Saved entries
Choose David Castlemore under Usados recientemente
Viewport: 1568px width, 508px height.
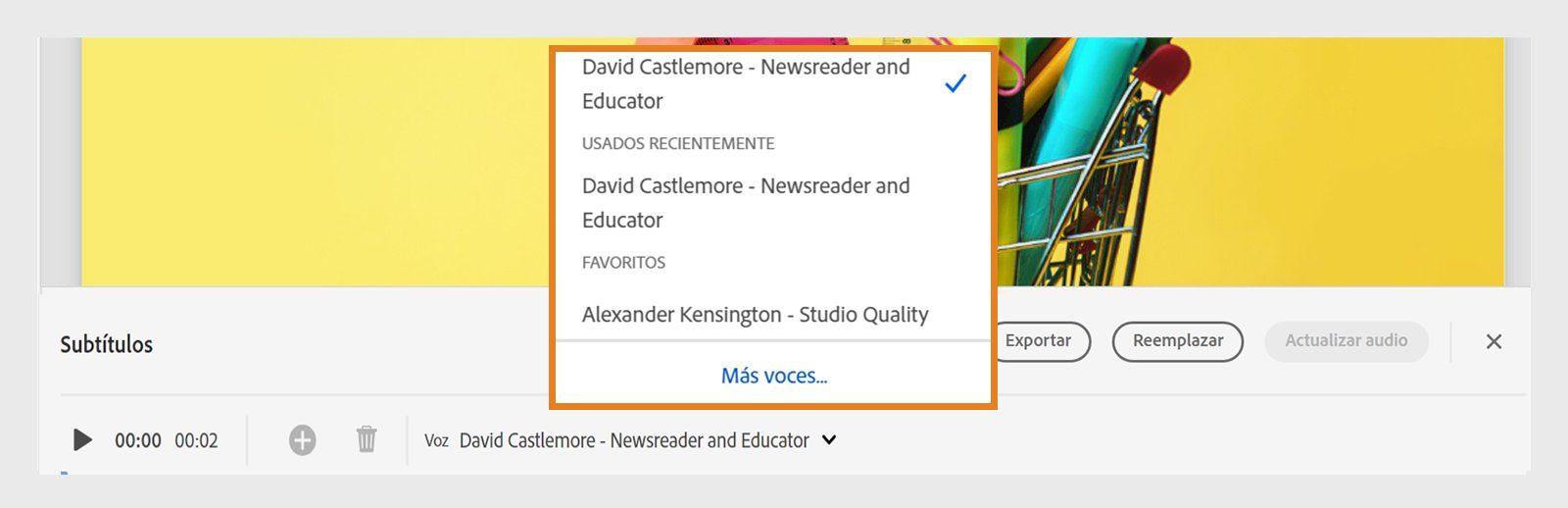point(746,202)
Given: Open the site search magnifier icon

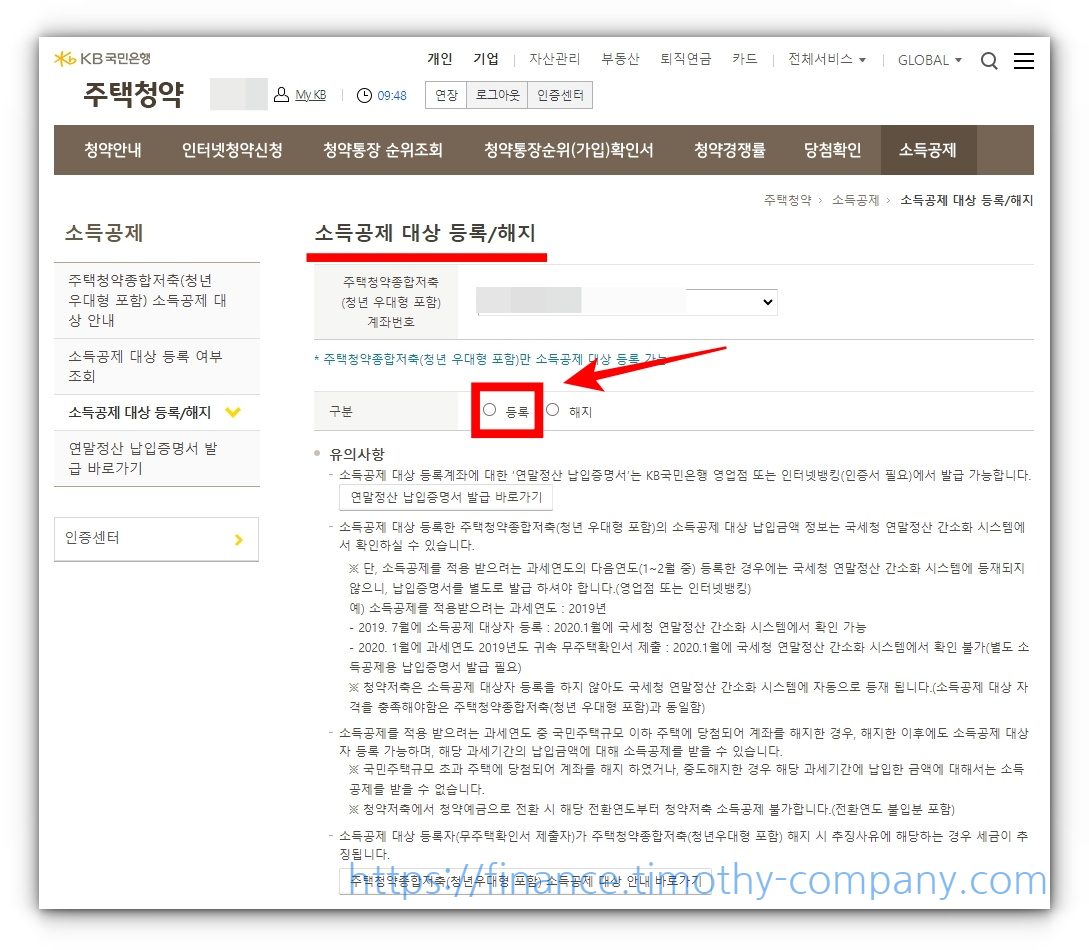Looking at the screenshot, I should pos(989,60).

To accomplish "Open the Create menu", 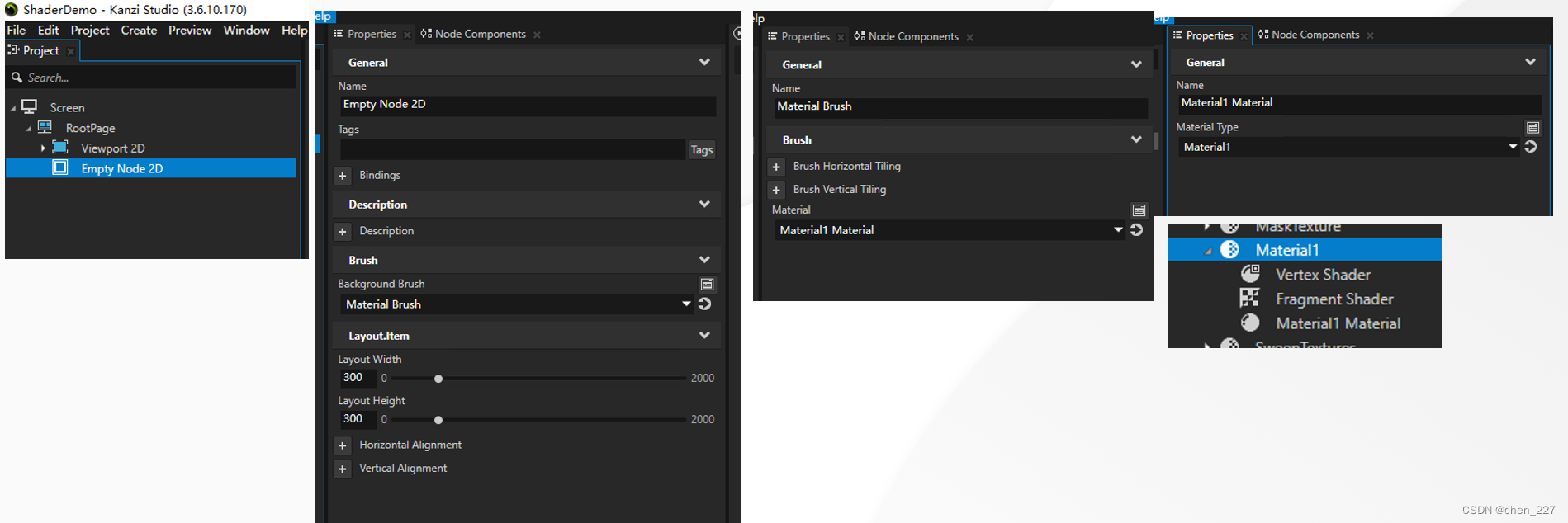I will point(139,30).
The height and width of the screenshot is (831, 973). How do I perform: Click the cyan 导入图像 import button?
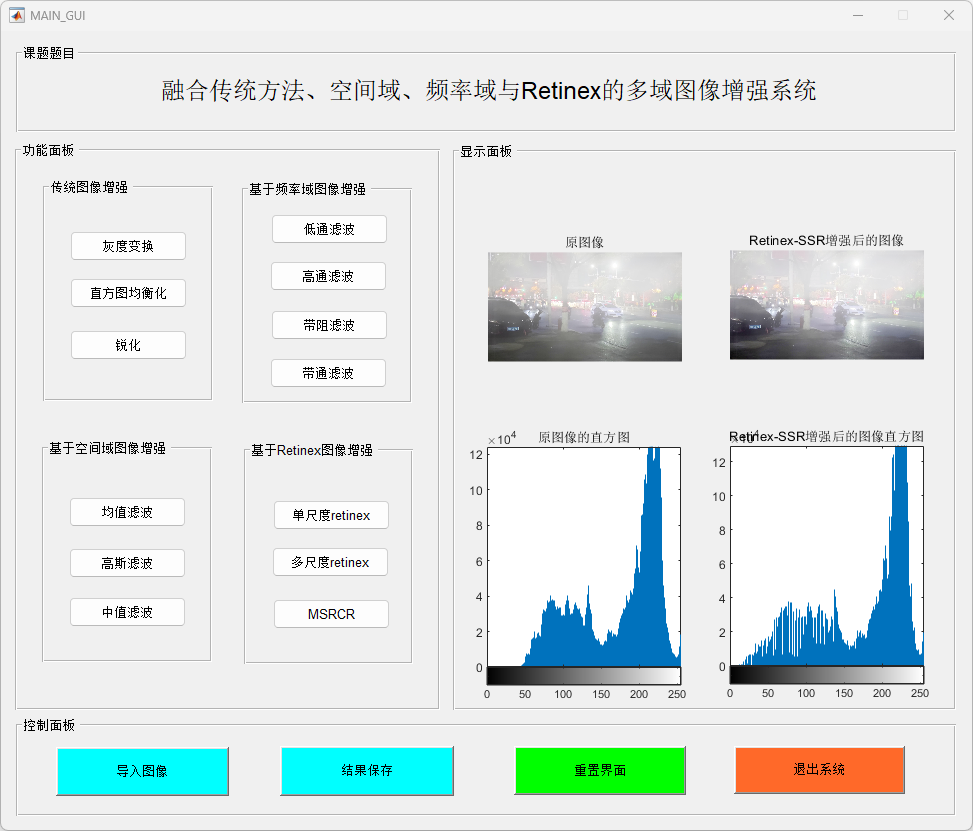(x=142, y=771)
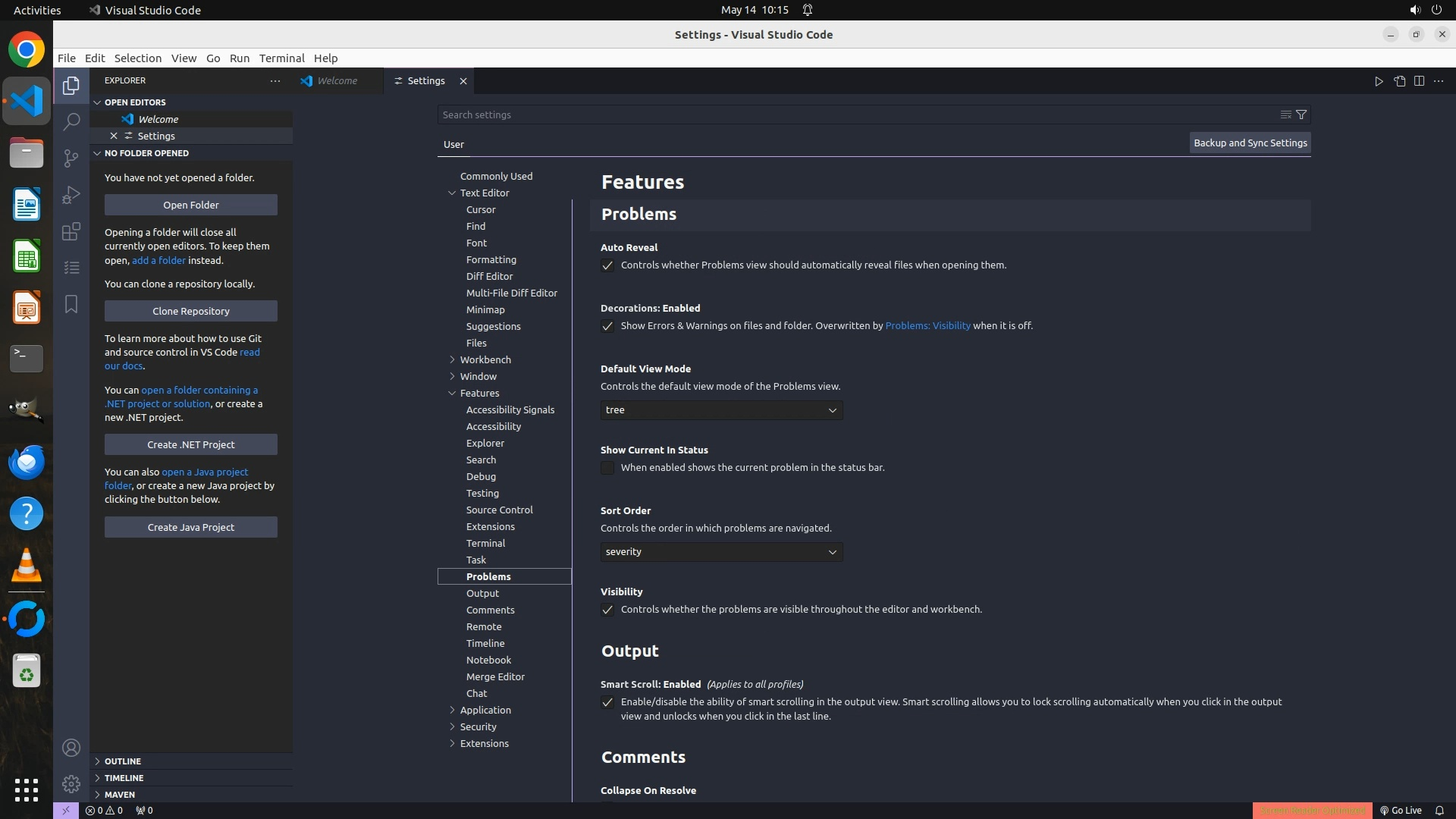This screenshot has height=819, width=1456.
Task: Open the Terminal menu
Action: point(281,58)
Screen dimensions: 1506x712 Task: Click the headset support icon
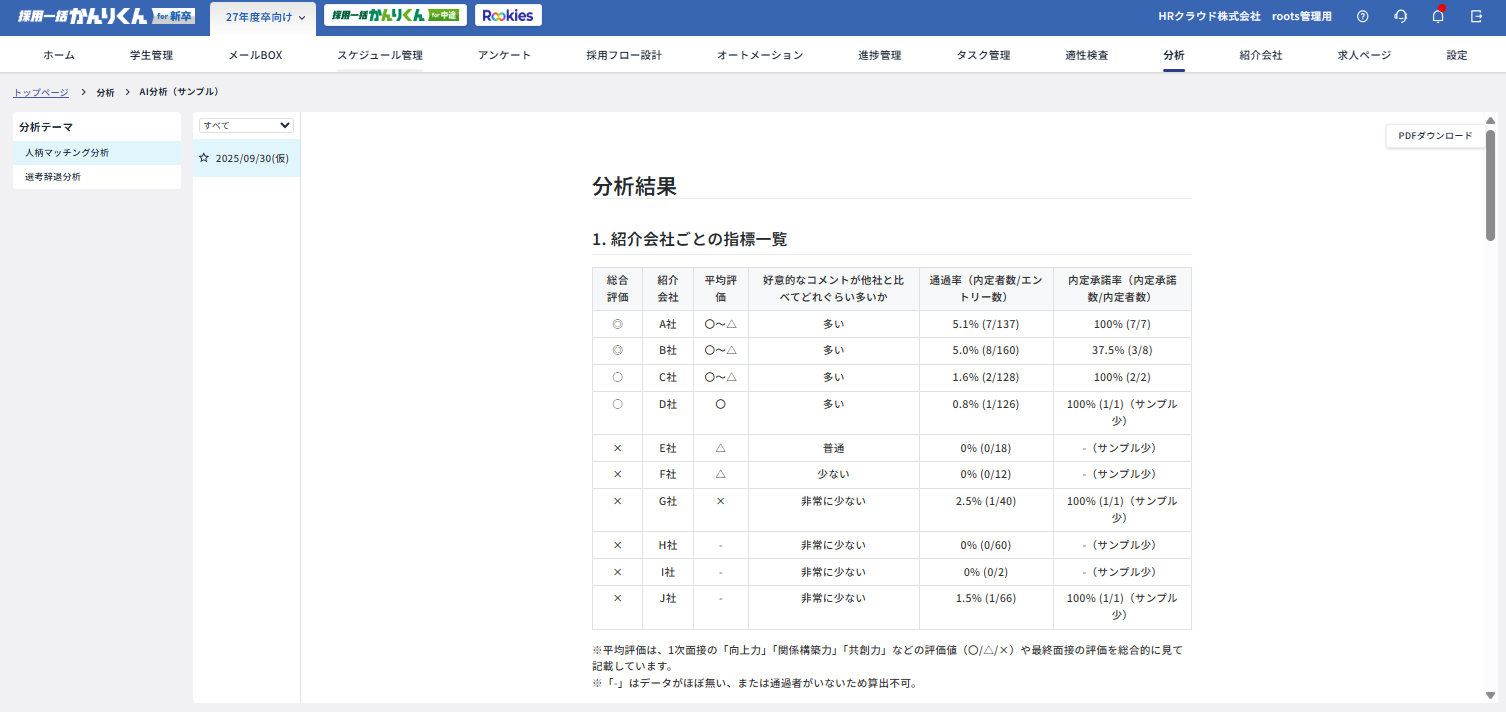(x=1400, y=15)
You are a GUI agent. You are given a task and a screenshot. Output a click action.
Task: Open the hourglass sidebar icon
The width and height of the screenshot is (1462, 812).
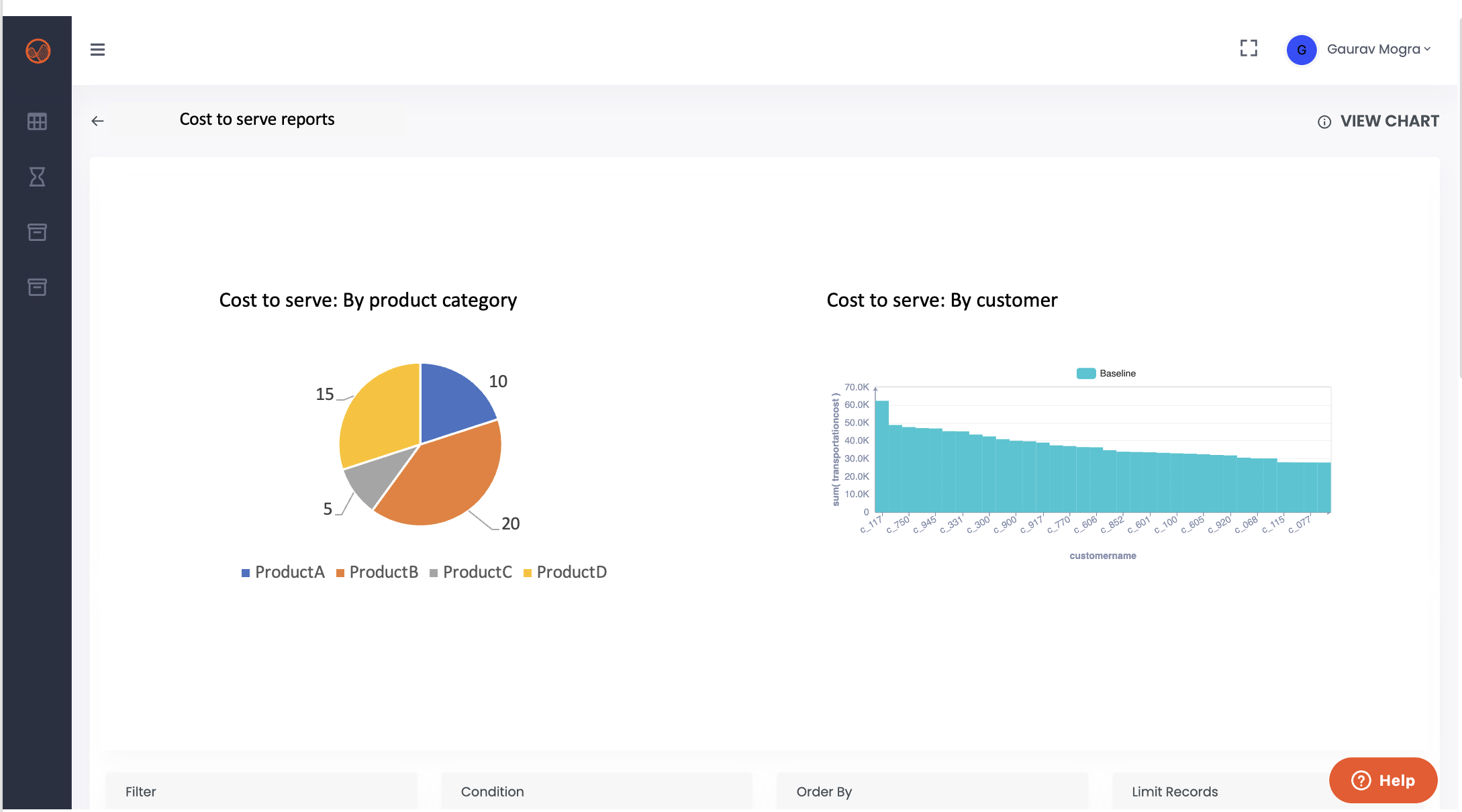[x=37, y=177]
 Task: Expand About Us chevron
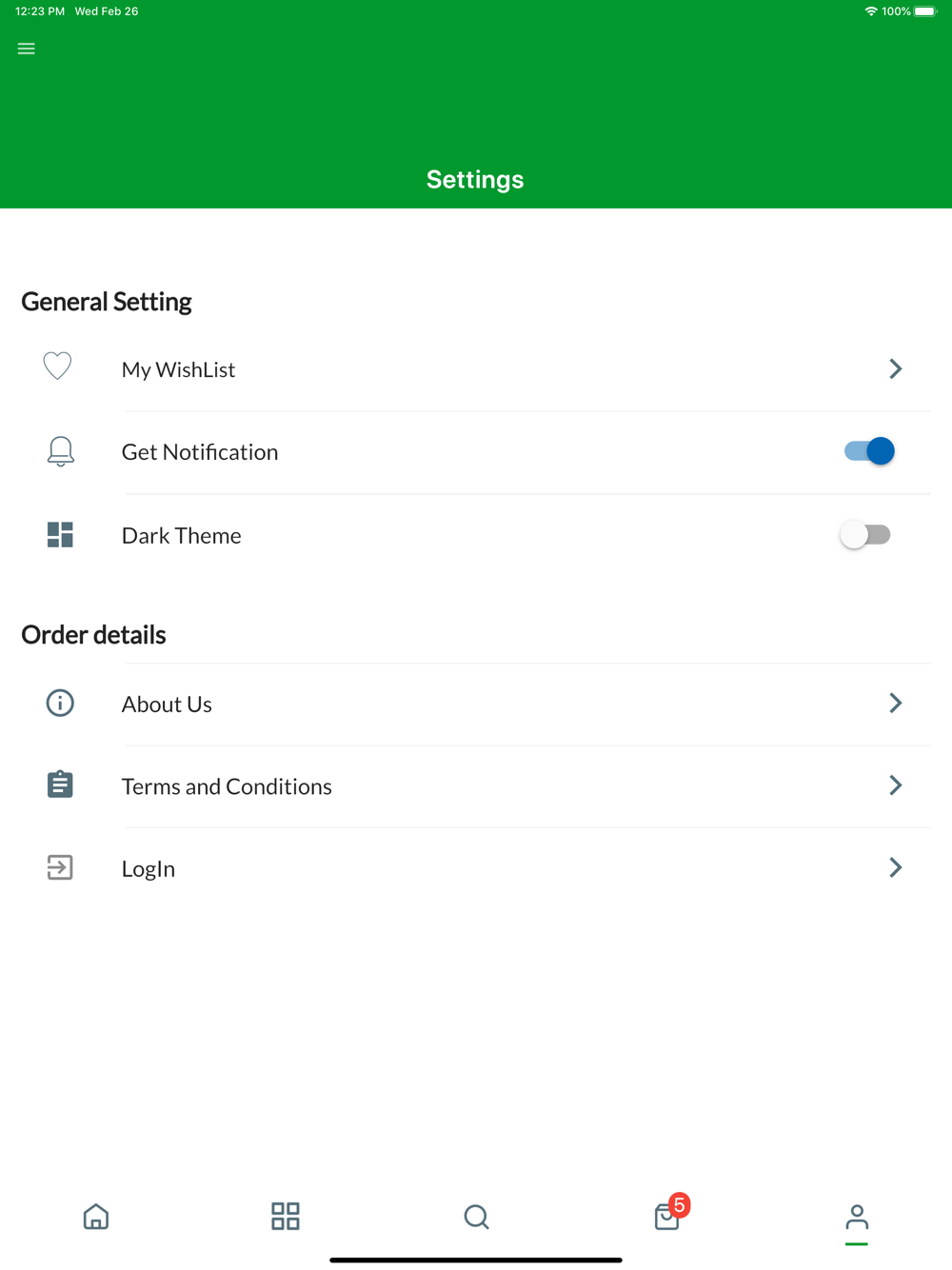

TASK BRIEF:
Convert the material from its start up to and including the line with "Looking at the" into a two-column CSV headed instruction and response, with one row for each instruction and its response. Put each in a single quoted field, replace line breaks with spaces, and leave out the pictures.

COMPLETE RESPONSE:
instruction,response
"Choose David Castlemore under Usados recientemente Viewport: 1568px width, 508px height.","point(746,202)"
"Given: Open the site search magnifier icon","Looking at the screenshot, I should pos(989,60)."